Required action
Report the count of lines below in which the string "will" occurs; include nothing else.

Data extract
+ + + +

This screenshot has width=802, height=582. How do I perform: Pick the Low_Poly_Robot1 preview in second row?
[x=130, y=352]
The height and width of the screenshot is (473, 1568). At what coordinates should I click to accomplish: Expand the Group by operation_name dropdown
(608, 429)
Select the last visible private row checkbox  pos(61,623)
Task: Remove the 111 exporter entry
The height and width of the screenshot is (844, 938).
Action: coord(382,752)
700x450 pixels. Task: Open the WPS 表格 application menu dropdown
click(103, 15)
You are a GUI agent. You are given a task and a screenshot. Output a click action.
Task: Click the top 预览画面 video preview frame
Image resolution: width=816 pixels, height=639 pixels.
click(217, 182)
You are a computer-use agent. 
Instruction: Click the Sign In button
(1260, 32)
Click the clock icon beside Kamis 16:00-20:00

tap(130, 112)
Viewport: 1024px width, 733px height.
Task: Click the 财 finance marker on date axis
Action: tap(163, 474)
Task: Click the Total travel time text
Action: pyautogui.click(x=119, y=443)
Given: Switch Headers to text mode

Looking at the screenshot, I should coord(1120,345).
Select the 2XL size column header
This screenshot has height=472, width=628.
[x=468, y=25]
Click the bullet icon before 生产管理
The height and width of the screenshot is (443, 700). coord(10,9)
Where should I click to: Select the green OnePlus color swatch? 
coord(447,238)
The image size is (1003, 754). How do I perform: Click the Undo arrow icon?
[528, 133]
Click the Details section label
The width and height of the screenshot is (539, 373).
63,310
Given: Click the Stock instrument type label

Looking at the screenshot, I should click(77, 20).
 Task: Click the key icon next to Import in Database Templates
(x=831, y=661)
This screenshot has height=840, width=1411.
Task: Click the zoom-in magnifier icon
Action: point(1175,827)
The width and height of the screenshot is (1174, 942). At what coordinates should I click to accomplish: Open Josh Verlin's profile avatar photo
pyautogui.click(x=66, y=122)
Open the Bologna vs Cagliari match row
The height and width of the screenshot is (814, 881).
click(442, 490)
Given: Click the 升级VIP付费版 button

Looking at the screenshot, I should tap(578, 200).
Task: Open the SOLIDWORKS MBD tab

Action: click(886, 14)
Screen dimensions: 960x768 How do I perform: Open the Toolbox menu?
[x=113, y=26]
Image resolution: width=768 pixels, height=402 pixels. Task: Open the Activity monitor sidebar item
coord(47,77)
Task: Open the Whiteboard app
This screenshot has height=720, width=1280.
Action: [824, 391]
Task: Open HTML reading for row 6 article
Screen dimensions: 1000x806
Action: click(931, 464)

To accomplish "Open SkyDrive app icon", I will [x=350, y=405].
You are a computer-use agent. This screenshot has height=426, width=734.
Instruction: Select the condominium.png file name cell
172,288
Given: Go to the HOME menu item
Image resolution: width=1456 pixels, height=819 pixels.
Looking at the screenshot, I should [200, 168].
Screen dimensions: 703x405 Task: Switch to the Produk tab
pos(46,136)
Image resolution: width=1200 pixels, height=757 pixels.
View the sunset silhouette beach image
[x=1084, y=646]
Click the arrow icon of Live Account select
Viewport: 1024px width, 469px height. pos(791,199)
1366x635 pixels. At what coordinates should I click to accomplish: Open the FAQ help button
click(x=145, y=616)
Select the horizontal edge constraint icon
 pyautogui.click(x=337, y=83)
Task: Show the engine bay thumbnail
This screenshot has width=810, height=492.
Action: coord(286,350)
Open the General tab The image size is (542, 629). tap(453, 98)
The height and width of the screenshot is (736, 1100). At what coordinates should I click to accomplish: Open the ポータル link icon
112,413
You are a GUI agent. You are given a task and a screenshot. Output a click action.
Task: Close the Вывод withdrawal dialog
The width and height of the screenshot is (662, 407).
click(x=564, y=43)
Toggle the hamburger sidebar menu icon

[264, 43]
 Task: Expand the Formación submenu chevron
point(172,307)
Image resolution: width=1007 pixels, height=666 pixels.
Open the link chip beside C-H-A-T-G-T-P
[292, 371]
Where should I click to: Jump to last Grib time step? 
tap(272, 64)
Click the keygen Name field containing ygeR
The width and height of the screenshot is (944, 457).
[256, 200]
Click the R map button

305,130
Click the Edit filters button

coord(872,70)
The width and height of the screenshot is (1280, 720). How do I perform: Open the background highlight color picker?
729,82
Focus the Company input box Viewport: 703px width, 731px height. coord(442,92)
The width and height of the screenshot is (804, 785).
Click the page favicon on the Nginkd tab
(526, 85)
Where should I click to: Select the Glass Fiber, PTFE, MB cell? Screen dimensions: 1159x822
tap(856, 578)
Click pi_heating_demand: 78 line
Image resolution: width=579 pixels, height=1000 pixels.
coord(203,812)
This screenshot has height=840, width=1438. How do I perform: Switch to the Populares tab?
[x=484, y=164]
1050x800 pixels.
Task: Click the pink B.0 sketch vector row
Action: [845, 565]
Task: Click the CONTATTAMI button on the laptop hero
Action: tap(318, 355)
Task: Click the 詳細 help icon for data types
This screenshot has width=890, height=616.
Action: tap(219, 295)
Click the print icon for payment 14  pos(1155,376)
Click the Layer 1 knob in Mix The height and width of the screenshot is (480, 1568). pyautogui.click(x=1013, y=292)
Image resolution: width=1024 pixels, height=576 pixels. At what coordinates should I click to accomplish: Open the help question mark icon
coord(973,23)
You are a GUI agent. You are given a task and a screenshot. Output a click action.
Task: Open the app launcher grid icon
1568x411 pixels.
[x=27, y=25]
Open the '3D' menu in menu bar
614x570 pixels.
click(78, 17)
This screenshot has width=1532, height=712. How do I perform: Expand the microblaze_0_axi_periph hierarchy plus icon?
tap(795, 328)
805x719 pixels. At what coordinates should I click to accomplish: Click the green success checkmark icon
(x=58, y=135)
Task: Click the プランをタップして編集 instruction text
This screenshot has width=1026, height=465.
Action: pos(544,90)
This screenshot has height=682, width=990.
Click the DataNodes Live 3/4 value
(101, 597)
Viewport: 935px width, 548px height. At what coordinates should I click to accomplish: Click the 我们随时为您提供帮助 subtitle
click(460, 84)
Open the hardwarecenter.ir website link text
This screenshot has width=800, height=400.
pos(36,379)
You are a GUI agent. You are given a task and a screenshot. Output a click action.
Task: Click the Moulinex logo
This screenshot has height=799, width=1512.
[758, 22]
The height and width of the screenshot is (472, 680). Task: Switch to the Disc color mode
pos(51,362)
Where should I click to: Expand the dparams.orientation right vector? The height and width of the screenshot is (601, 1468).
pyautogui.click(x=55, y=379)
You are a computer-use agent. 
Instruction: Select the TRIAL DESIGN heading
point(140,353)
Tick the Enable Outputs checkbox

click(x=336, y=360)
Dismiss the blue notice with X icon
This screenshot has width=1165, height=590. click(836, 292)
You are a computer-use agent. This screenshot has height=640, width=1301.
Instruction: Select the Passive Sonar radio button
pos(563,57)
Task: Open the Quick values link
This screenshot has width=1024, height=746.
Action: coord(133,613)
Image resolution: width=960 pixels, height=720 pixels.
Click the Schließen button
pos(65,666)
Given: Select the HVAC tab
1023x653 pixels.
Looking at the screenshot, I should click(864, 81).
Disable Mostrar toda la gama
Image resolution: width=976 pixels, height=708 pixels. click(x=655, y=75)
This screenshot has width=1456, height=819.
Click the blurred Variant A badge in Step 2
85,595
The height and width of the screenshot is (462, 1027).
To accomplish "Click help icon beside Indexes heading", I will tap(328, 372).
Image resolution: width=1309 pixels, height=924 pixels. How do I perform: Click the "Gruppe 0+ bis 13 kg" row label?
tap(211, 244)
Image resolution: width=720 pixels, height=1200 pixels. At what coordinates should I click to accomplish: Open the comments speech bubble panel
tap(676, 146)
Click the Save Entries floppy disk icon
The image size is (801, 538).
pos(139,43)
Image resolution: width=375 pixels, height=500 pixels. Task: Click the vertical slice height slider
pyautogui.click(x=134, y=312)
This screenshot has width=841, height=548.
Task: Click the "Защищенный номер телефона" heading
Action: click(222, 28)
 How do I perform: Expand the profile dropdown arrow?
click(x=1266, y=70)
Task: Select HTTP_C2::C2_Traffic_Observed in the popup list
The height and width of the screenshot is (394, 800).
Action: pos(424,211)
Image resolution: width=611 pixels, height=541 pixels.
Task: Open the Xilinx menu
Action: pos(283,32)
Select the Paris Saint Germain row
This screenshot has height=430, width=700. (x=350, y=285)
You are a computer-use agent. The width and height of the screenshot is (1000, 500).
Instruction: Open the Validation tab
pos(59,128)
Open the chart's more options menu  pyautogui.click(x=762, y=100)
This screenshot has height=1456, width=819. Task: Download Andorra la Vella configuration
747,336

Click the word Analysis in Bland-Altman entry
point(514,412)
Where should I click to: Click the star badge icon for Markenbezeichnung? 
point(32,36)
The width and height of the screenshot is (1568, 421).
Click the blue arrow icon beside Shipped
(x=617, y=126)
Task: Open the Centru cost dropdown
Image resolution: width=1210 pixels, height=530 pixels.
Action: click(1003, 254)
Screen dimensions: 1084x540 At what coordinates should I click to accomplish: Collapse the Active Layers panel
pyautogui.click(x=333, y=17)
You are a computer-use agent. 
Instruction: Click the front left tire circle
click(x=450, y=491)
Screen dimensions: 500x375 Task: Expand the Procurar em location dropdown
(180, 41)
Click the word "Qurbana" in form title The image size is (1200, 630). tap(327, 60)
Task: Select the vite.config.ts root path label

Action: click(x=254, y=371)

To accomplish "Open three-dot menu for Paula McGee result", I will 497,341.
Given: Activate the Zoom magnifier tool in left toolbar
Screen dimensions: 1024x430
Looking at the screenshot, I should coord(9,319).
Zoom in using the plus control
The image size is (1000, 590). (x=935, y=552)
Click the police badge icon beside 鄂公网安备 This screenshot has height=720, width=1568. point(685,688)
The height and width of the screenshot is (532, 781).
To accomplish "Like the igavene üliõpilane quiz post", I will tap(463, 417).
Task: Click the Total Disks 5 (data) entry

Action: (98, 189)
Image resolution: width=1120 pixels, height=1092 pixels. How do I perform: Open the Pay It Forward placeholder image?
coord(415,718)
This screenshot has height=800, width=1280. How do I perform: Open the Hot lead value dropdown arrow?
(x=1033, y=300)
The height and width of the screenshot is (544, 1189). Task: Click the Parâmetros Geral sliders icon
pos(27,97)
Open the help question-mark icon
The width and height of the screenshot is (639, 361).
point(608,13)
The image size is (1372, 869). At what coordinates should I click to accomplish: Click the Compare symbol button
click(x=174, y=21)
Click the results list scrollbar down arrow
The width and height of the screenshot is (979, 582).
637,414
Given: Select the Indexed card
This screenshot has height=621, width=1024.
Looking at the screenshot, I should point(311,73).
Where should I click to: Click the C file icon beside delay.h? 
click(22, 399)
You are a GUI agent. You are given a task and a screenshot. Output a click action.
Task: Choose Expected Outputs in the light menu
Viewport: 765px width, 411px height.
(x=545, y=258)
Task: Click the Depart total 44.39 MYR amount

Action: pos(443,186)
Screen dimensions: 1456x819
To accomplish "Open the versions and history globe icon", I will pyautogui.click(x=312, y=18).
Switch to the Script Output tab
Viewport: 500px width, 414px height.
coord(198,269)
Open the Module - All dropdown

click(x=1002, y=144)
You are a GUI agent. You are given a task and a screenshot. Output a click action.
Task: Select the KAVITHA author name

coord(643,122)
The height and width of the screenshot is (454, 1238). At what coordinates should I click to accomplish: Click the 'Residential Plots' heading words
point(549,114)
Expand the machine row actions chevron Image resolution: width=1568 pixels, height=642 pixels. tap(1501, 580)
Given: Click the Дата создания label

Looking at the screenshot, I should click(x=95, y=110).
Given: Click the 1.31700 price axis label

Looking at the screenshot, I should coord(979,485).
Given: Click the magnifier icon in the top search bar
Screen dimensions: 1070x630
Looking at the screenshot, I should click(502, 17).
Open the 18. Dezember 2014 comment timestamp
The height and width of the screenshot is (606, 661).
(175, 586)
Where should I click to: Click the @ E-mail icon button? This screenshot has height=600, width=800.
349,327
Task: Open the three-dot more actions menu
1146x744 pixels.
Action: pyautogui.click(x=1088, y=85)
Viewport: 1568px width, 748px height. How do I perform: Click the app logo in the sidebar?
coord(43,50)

+ + + +

Task solution
5